Maulden History

History Society

Maulden has a thriving history society, and several family history societies that provide details of the larger (usually farming) families in the village.

The village has a rich and varied history, and that is visible in almost every building, road, track and memorial in the area. As ever, one of the earliest references is the Domesday Book.

Resources

There are many resources you can turn to as an amateur historian, whether for a school project, to bring to life a family story, or understand the village around you:

There is, of course, the old fashioned method of asking people in the pub, but we cannot vouch for the accuracy of everything you may hear in there. The pubs in the village, however, have a very long and interesting history of their own.

Maps, Books and TV

Memories of living in Maulden in wartime were captured by the BBC as part of a project

The village appears in many old maps, some of which are still available from map sellers (eg: Friths)

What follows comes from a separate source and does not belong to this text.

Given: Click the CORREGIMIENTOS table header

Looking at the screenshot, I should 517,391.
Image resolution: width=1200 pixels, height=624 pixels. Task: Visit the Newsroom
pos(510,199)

There are also mentions of the village of Maulden in various Bedfordshire history books and in the research into the Ampthill Poor Law Union. It is hard to conceive of the riots of paupers, and deep unrest that gripped the area in 1835, but those events greatly shaped the local villages.

The village name is deeply linked to those other places that people confuse with Maulden (Maulden, Maldon, and so on) from the roots of the words that make it up:

“This is an English locational surname of the medieval period. Recorded in several spellings including Malden, Maldon, Maulden, Maldin, and Moulding… Locational surnames by their very nature, were given either to the local lord of the manor, or more usually to nameholders after they left their original village and moved elsewhere. …. Moving away, given the lack of any education, and the very “thick” local dialects, lead to the development of the alternative spellings. This name however spelt, derives from the Olde English pre 7th century “dun” meaning a hill, plus “mael”, a cross or monument. These “maels” were often meeting places of the tribes or their aldermen, in ancient times. The first village recording is that of Maeldun in the Anglo-Saxon Chronicles of the year 916, and later as Meldone in the 1086 Domesday Book for Surrey. …  The first recording of the surname was probably that of Thomas Maldon, the prior of Maldon, in Essex, who died there in the year 1404. … Read more: “

Old Maps

Maulden is quite well covered in old maps as it stood on some important roads. If you are interested in what the village looked like in the past, then you can obtain copies of old maps from a variety of sources, including Friths and Old Maps.

The 1883 OS map of Maulden at 1:2,500 is really rather splendid!